» **Stored data**
-- begin --

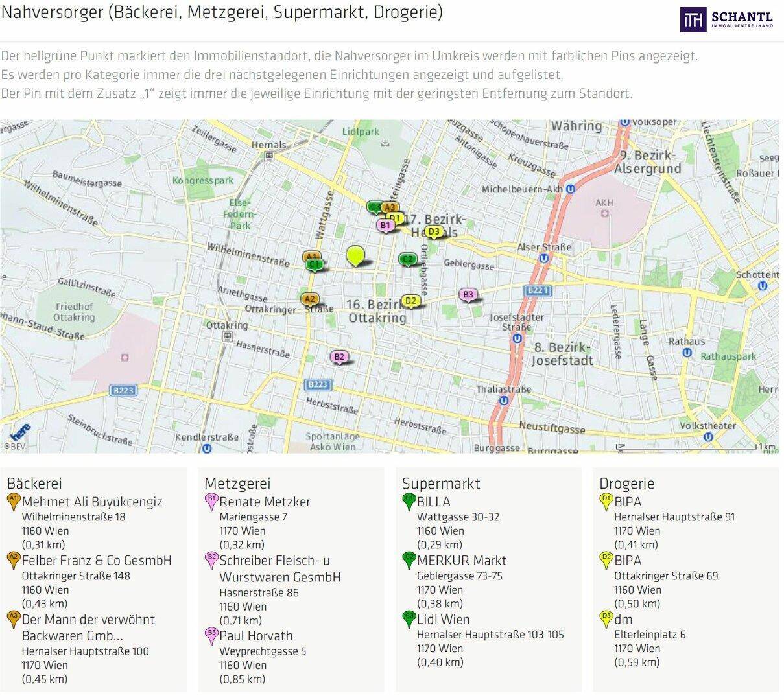The image size is (784, 700).
Task: Click the SCHANTL Immobilientreuhand logo
Action: click(x=726, y=21)
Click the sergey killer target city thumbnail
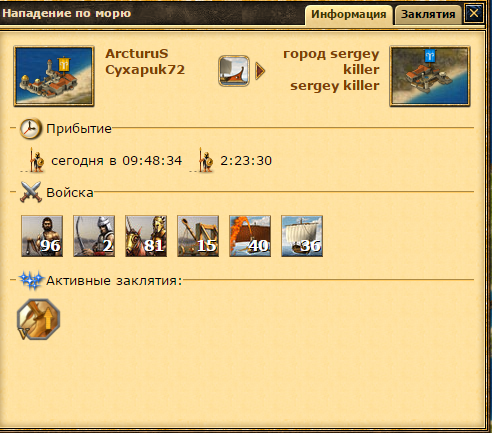 (x=430, y=76)
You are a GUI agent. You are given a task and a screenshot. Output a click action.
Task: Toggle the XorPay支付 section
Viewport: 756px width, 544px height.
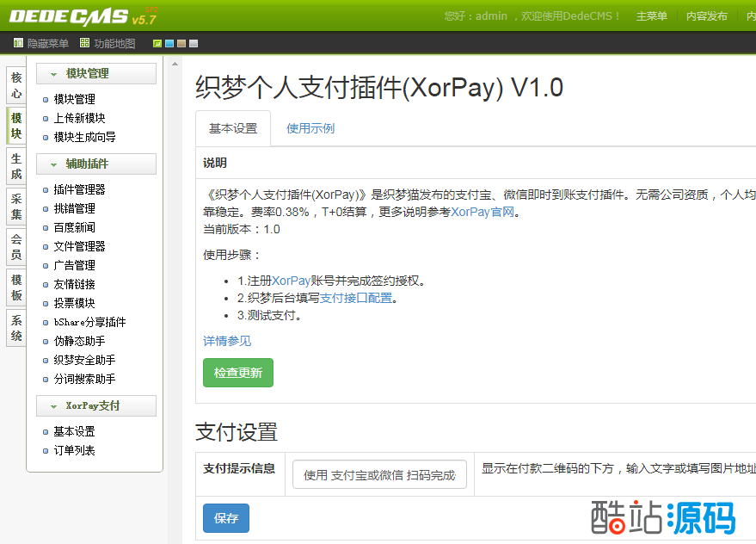click(x=95, y=406)
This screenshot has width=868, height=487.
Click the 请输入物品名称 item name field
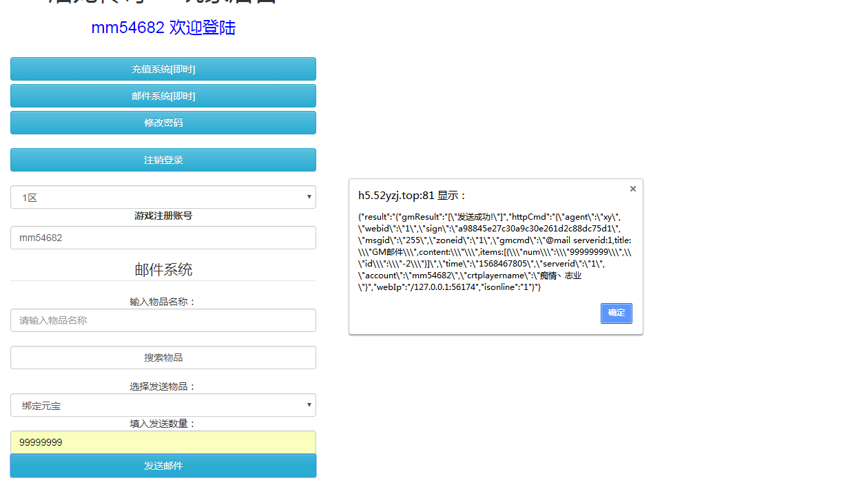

-- end --

» **Required work**
Copy out every line of the records above word for word, leaving out the pictures.

» **Finished exercise**
The image size is (784, 700).
Task: Click the SCHANTL Immobilientreuhand logo
Action: click(x=726, y=21)
Click the sergey killer target city thumbnail
 (x=430, y=76)
You are a GUI agent. You are given a task and a screenshot. Output a click action.
Task: Toggle the XorPay支付 section
Viewport: 756px width, 544px height.
click(x=95, y=406)
This screenshot has width=868, height=487.
Click the 请输入物品名称 item name field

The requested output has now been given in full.